Ever notice that some adults seem less mature than their own children?
That's one premise in "The Way, Way Back," a funny, tender and painfully authentic beachside comedy.
Fourteen-year-old Duncan (Liam James) is vacationing with his mother, her boyfriend and other assorted adults whose endless drinking, trashy talk and casual sex force him to stake out his own territory and figure out just who he wants to be.
Liam James is seen as Duncan in “The Way, Way Back.” The film is directed by Colin Trevorrow and also features Steve Carell, Toni Collette, Sam Rockwell and Allison Janney.
In this task, he gets manful help from a fast-talking water-park worker (Sam Rockwell) - just about the only person in the film who seems capable of putting others before himself.
For much of "WWB," we squirm at the ghastly behavior of Duncan's mom (Toni Collette), who won't stand up for him or for herself; of Mom's boyfriend, Trent (Steve Carell), a controlling sleazebag you'd like to strangle; and a boozy neighbor (Allison Janney) who yaks incessantly about sex and bewails her son's lazy eye - even in the young boy's presence!
The scene where Duncan's fractured "family" plays Candyland is, like many here, brilliantly written, revealing Trent's hypocritical obsession with rules (which don't seem to apply to him) and his refusal to bend for others.
In contrast we have fun-loving, force-of-nature Owen - another of Rockwell's lovable oddballs.
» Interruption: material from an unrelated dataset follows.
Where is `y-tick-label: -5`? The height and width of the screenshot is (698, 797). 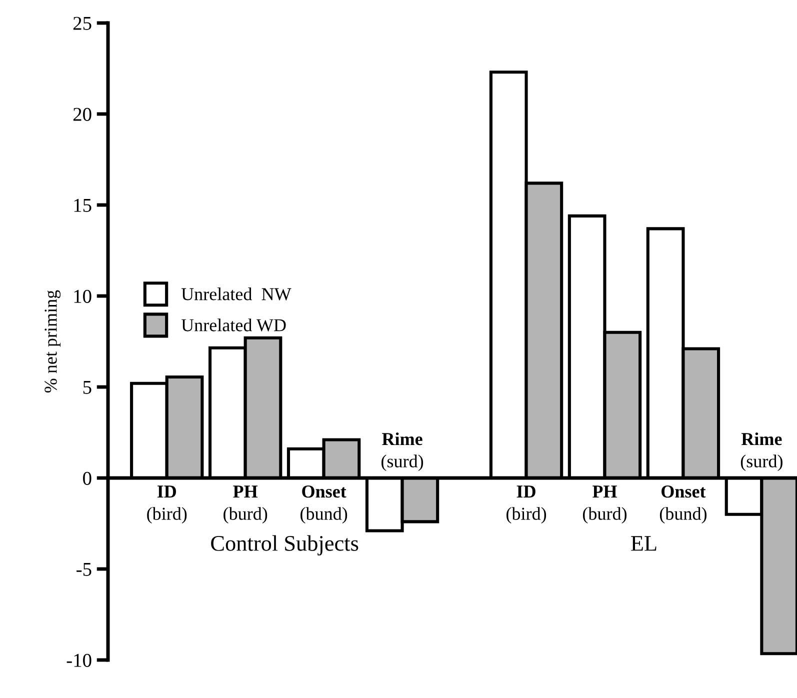
y-tick-label: -5 is located at coordinates (84, 570).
Swiftly shepherding Duncan into a water-park job, Owen - who rarely meets a rule he cannot bend - gives the boy a much-needed crash-course in cool.
Yet he's so casual, comical and carefree, you might say he's selfless even in his selflessness.
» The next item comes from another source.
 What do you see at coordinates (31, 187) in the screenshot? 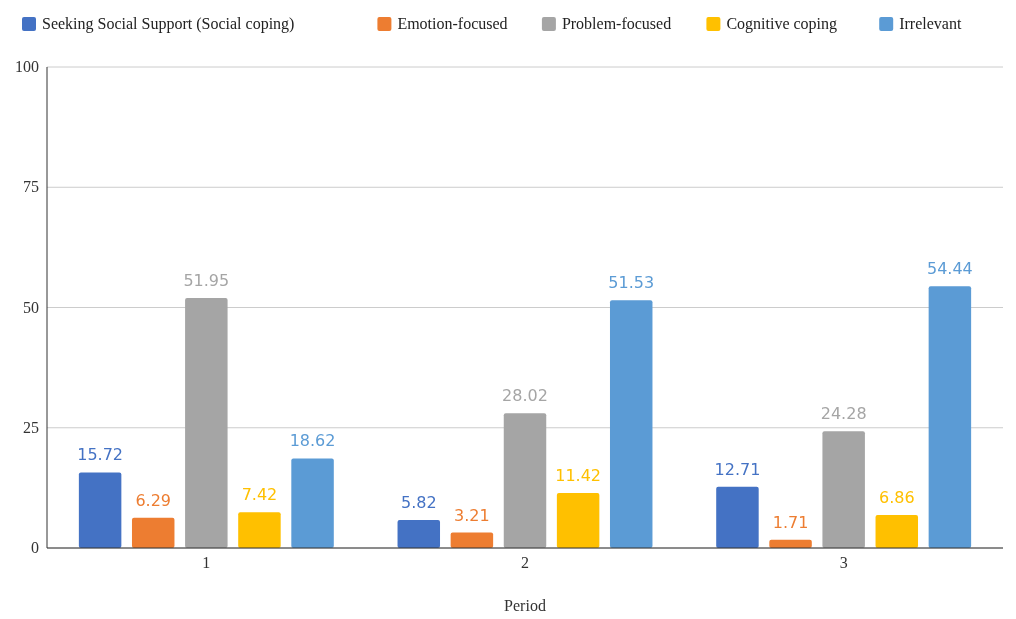
I see `y-tick-label: 75` at bounding box center [31, 187].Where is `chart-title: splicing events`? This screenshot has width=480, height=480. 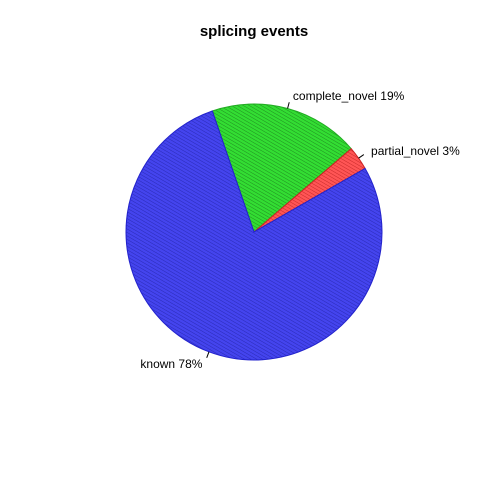
chart-title: splicing events is located at coordinates (254, 32).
The movie's climax is a water-slide feat that would be possible only if Owen voluntarily put himself last - but really, that's what he's been doing all along.
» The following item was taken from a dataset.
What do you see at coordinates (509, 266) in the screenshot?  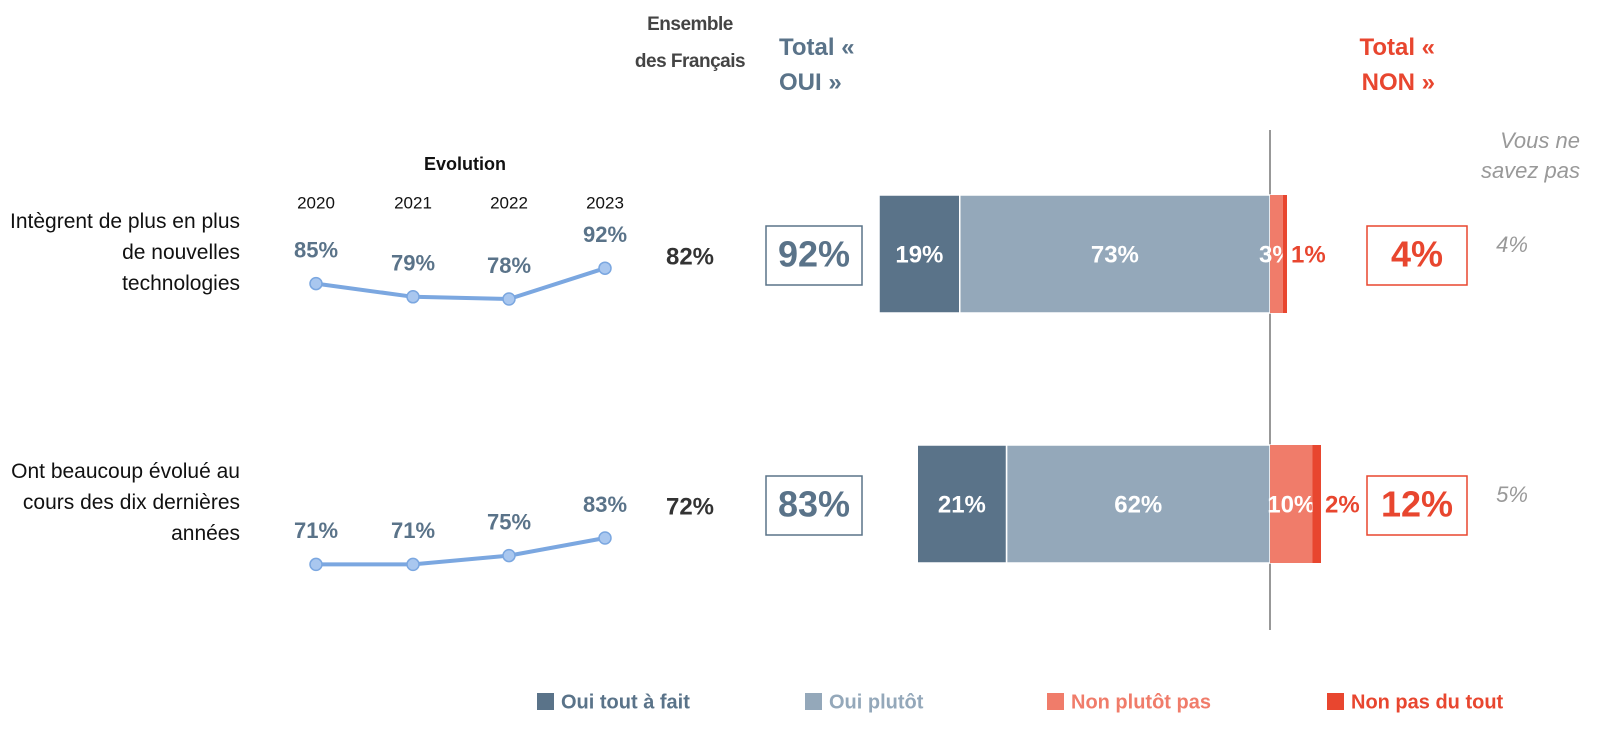 I see `evolution-label: 78%` at bounding box center [509, 266].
Yet Rockwell - a lesser-known actor with a deservedly devoted fan base - makes kindness look way more fun than narcissism.
Thanks to him, "WWB" gets its rather conventional and heartwarming message across with no preaching whatsoever.
Kudos also to AnnaSophia Robb as a fetching fellow-vacationer; slightly older, she too carefully invests in Duncan despite his gut-wrenching awkwardness.
Indeed, "WWB" hits hardest in portraying that fumbling cluelessness of adolescence, putting Duncan through long, painful silences where he has no idea what to say and doesn't even seem to know what he wants.
Middle-aged guys like me will scramble to convince themselves they were never this awkward - that's how close to home the film hits.
Fortunately, Duncan's appalling discomfiture is nicely counterbalanced as the young man gradually comes into his own.
Carell and Janney are fiendishly good, and Collette - playing someone who isn't detestable, merely weak - is a firestorm of emotion; she's almost too good for this kind of picture.
"The Way, Way Back" is a badly needed antidote to this summer's tedious film slate: kind, quirky, sensitive, witty, largely character driven - with heroes and villains you can actually believe in.